Author: | Michael Love Constantin Ahlmann-Eltze Kwame Forbes Simon Anders Wolfgang Huber |
Latest Release Version: | 1.40.2 |
Repo: | DESeq2 on GitHub |
Engines: | --> |
Operating System: | Linux, macOS, Windows |
Platform: | R programming language |
Genre: | Bioinformatics |
License: | GNU Lesser General Public License |
Website: | DESeq2 on Bioconductor |
DESeq2 is a software package in the field of bioinformatics and computational biology for the statistical programming language R. It is primarily employed for the analysis of high-throughput RNA sequencing (RNA-seq) data to identify differentially expressed genes between different experimental conditions. DESeq2 employs statistical methods to normalize and analyze RNA-seq data, making it a valuable tool for researchers studying gene expression patterns and regulation. It is available through the Bioconductor repository.
It was first presented in 2014.[1] As of September 2023, its use has been cited over 30,000 times.[2]
One of the key steps in the analysis of RNA-seq data is data normalization.[3] DESeq2 employs the "size factor" normalization method, which adjusts for differences in sequencing depth between samples.
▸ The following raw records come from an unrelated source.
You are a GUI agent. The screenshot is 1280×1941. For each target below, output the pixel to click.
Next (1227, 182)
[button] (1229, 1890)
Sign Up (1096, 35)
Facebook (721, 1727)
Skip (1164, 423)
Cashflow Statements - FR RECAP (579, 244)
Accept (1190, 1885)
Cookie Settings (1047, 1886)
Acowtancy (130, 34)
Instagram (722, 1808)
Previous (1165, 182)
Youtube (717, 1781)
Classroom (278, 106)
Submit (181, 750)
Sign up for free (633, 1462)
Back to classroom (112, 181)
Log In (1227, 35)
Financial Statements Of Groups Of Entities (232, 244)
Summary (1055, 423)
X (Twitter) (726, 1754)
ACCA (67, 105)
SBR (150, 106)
This normalization ensures that the expression values of genes are comparable across samples, allowing for accurate identification of differentially expressed genes. In addition to size factor normalization, DESeq2 also employs a variance-stabilizing transformation, which further enhances the quality of the data by stabilizing the variance across different expression levels.[4] This combination of normalization techniques minimizes bias and improves the accuracy of differential expression analysis.
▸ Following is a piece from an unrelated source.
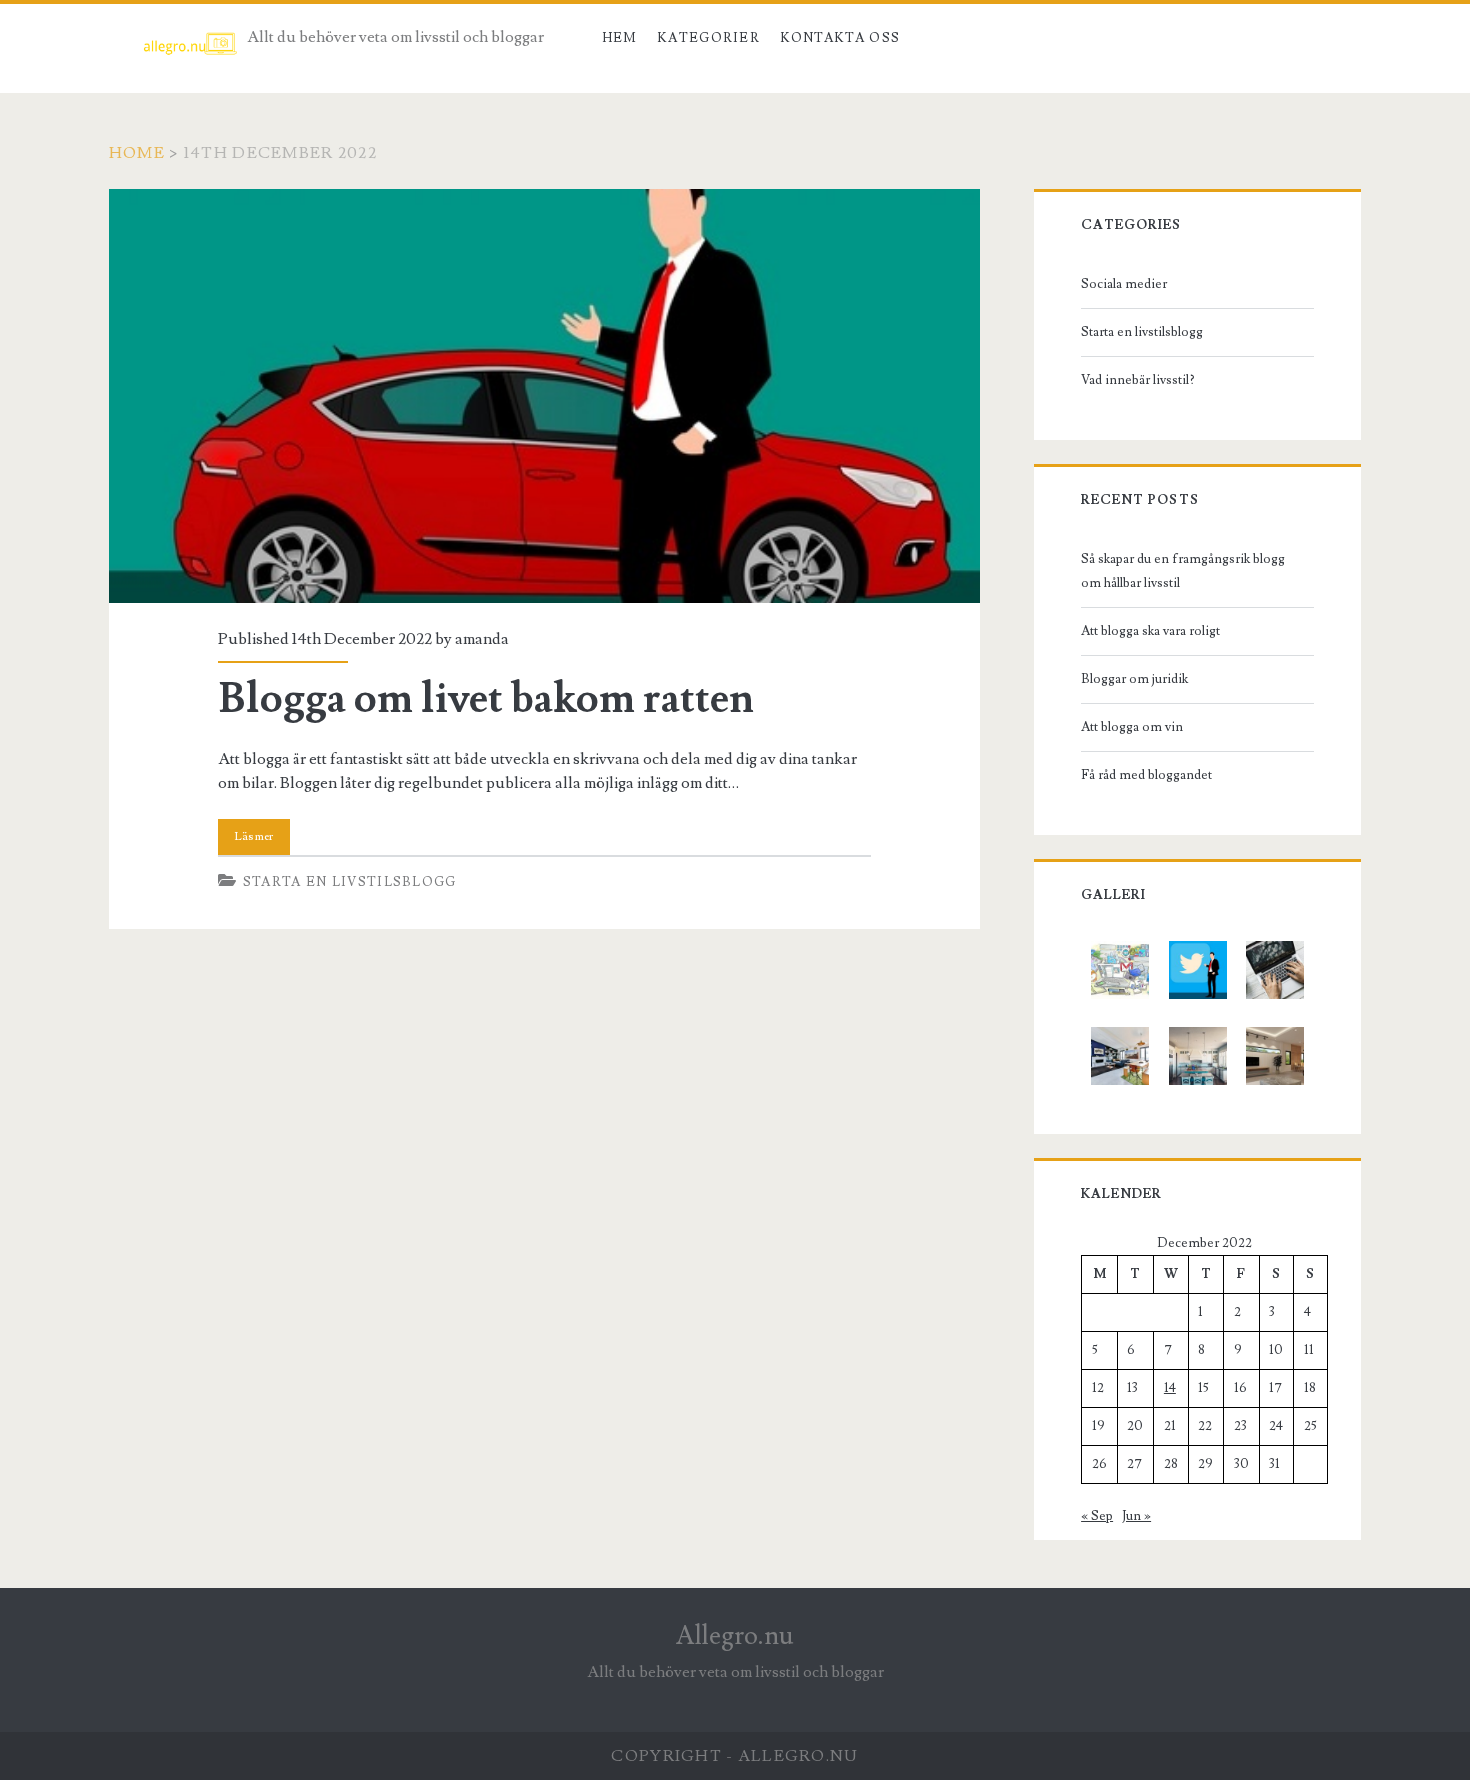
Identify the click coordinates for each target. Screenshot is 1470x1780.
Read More (254, 837)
DESeq2 makes available negative binomial distribution models to account for the over-dispersion commonly observed in RNA-seq data.[5] This modeling approach takes into consideration the variability that is not adequately explained by a simple Poisson distribution. By incorporating the negative binomial distribution, DESeq2 accurately models the dispersion of gene expression counts and provides more reliable estimates of differential expression.
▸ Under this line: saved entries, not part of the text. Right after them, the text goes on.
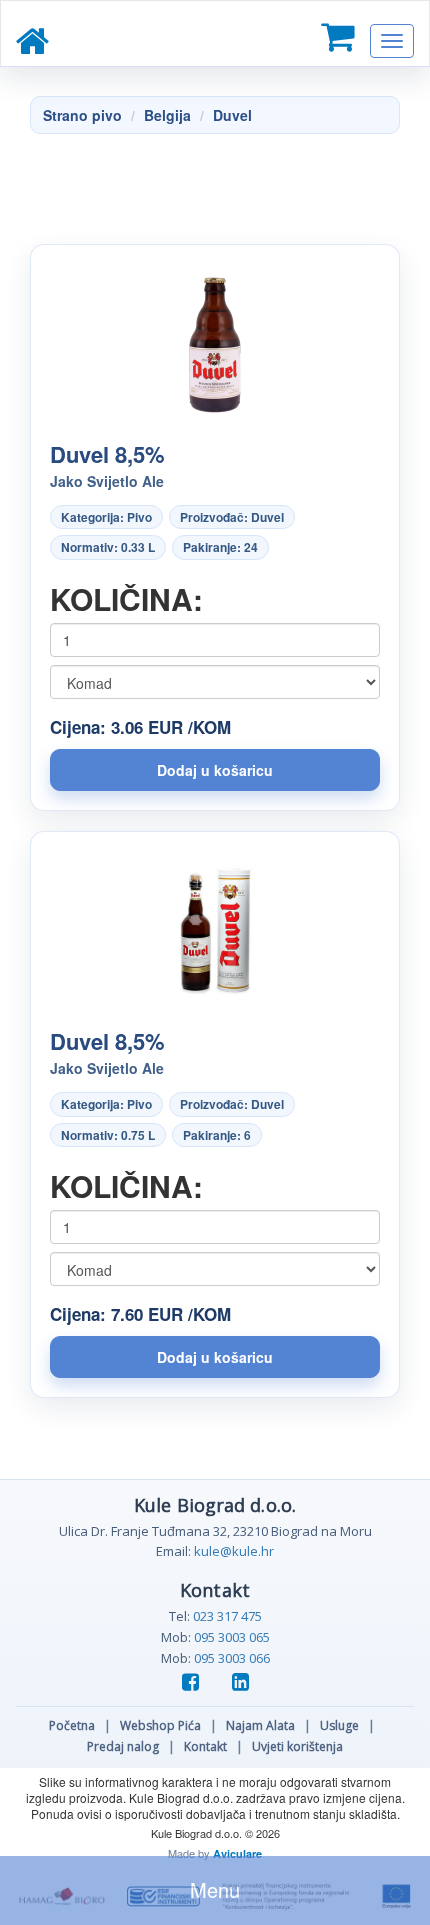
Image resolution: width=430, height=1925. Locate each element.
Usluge (339, 1725)
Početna (72, 1725)
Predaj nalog (123, 1746)
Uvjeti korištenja (297, 1746)
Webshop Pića (160, 1725)
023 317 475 (227, 1616)
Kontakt (205, 1746)
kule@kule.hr (234, 1551)
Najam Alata (260, 1725)
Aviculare (237, 1853)
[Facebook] (197, 1683)
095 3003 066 (232, 1658)
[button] (215, 770)
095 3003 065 (232, 1637)
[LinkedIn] (240, 1683)
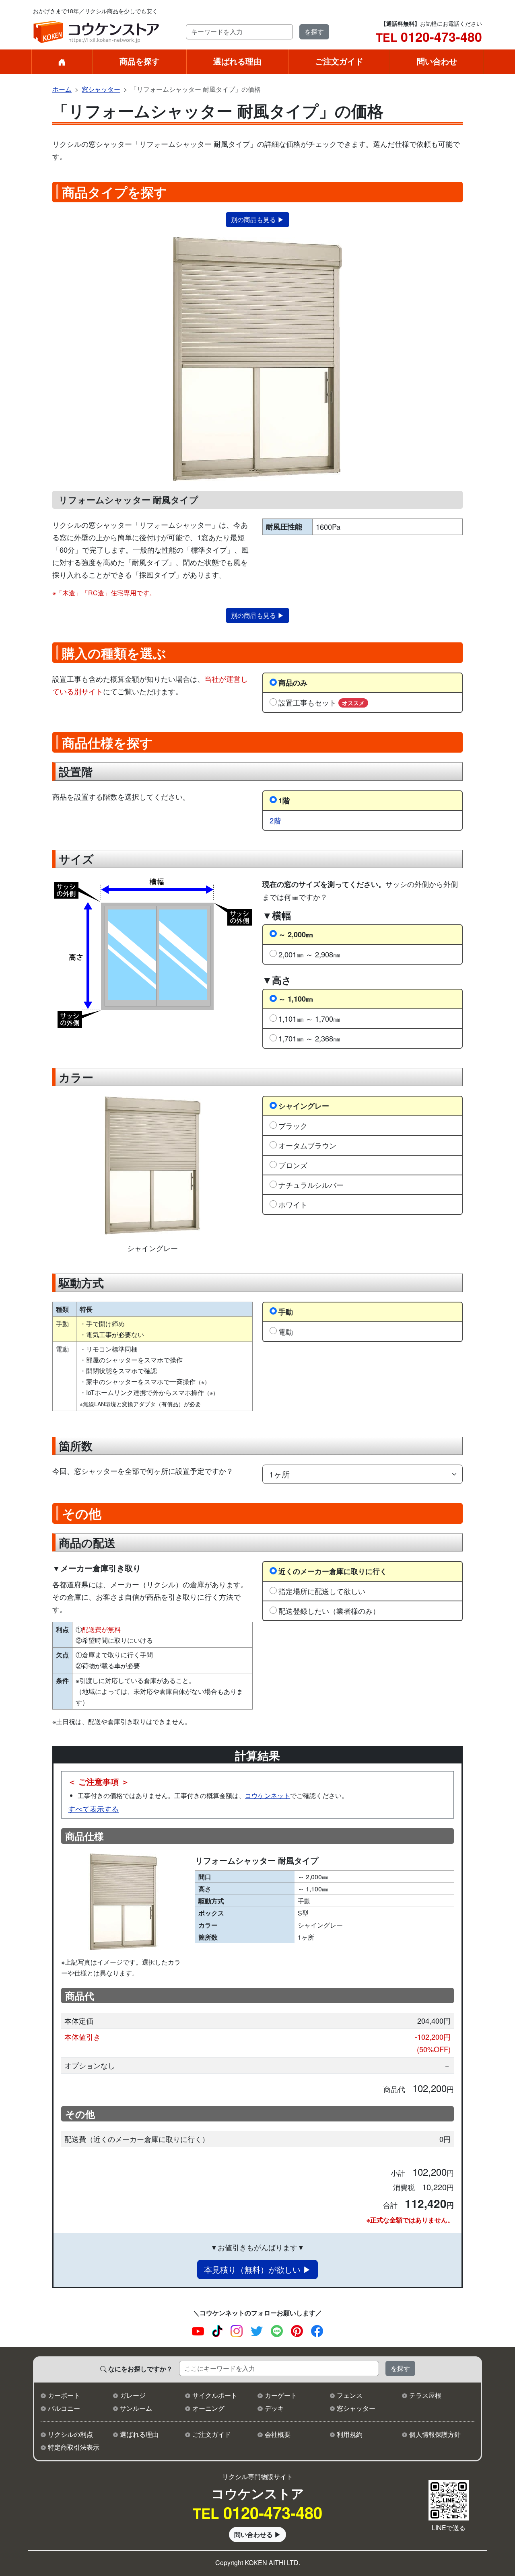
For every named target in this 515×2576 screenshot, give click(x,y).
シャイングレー (303, 1105)
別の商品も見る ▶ (257, 219)
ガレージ (133, 2395)
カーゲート (281, 2395)
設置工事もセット (321, 702)
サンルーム (136, 2408)
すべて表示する (93, 1808)
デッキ (274, 2408)
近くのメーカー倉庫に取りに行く (332, 1571)
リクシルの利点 (70, 2434)
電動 (285, 1331)
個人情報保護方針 (435, 2434)
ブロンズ (292, 1165)
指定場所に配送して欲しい (321, 1591)
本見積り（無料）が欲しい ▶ (257, 2269)
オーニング (208, 2408)
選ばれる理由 (237, 61)
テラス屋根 (425, 2395)
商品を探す (139, 61)
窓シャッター (101, 89)
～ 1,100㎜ (295, 998)
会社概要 (277, 2434)
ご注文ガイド (339, 61)
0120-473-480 (429, 36)
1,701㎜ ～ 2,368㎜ (309, 1038)
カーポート (64, 2395)
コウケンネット (267, 1795)
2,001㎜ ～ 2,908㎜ (309, 954)
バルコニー (64, 2408)
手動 (285, 1311)
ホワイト (292, 1204)
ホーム (62, 89)
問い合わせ (437, 61)
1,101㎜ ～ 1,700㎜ (309, 1018)
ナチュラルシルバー (311, 1184)
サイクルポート (214, 2395)
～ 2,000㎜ (295, 934)
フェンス (350, 2395)
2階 (275, 820)
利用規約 (350, 2434)
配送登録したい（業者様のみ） (329, 1610)
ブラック (292, 1125)
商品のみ (292, 682)
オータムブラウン (307, 1145)
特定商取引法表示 (73, 2447)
DESeq2 also offers an adaptive shrinkage procedure, known as the "apeglm" method, which is particularly useful when dealing with small sample sizes.[6] This technique effectively shrinks the log-fold changes of gene expression estimates, reducing the impact of extreme values and improving the stability of results. This is especially valuable for researchers working with limited biological replicates, as it helps to mitigate the problem of low statistical power.
Further, DESeq2 allows users to incorporate relevant covariates into their analyses. This feature enables researchers to account for potential confounding factors, such as batch effects or experimental conditions, that can influence gene expression. By including covariates in the analysis, DESeq2 offers a more accurate assessment of the true differential expression patterns in the data.
DESeq2 is interfaced through R, via the bioconductor repository.[7] The repository provides comprehensive documentation and tutorials, making it accessible to a wide range of researchers.